- [Listing]
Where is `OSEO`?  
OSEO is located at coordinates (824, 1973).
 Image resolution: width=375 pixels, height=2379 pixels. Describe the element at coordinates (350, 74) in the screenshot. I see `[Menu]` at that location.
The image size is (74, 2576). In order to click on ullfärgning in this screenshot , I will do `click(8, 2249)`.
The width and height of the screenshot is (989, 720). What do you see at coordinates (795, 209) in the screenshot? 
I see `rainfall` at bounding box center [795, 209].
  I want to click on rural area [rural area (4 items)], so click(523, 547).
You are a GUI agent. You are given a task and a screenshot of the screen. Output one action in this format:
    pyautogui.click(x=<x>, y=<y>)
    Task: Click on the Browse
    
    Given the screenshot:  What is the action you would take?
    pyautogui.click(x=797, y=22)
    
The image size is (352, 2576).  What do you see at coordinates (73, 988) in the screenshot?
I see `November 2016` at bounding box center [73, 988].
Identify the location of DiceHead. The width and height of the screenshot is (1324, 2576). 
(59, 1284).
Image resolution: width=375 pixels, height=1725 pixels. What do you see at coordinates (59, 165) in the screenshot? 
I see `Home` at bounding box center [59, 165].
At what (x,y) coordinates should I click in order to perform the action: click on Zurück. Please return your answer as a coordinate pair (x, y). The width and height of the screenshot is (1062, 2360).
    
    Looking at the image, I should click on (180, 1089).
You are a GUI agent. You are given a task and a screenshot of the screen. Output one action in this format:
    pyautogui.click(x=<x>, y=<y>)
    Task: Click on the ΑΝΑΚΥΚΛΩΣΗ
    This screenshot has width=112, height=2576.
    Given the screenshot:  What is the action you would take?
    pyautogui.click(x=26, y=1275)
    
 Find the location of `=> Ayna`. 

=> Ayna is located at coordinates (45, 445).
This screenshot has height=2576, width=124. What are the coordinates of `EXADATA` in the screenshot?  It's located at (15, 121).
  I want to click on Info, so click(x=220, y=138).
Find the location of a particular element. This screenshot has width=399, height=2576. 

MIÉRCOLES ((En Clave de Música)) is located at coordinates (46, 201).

- [Short problem] Retype everything from the line containing "This screenshot has height=2576, width=124." down through the end of the items, with no changes.

- [Finished answer]
This screenshot has height=2576, width=124. What are the coordinates of `EXADATA` in the screenshot?  It's located at (15, 121).
  I want to click on Info, so click(x=220, y=138).
Find the location of a particular element. This screenshot has width=399, height=2576. 

MIÉRCOLES ((En Clave de Música)) is located at coordinates (46, 201).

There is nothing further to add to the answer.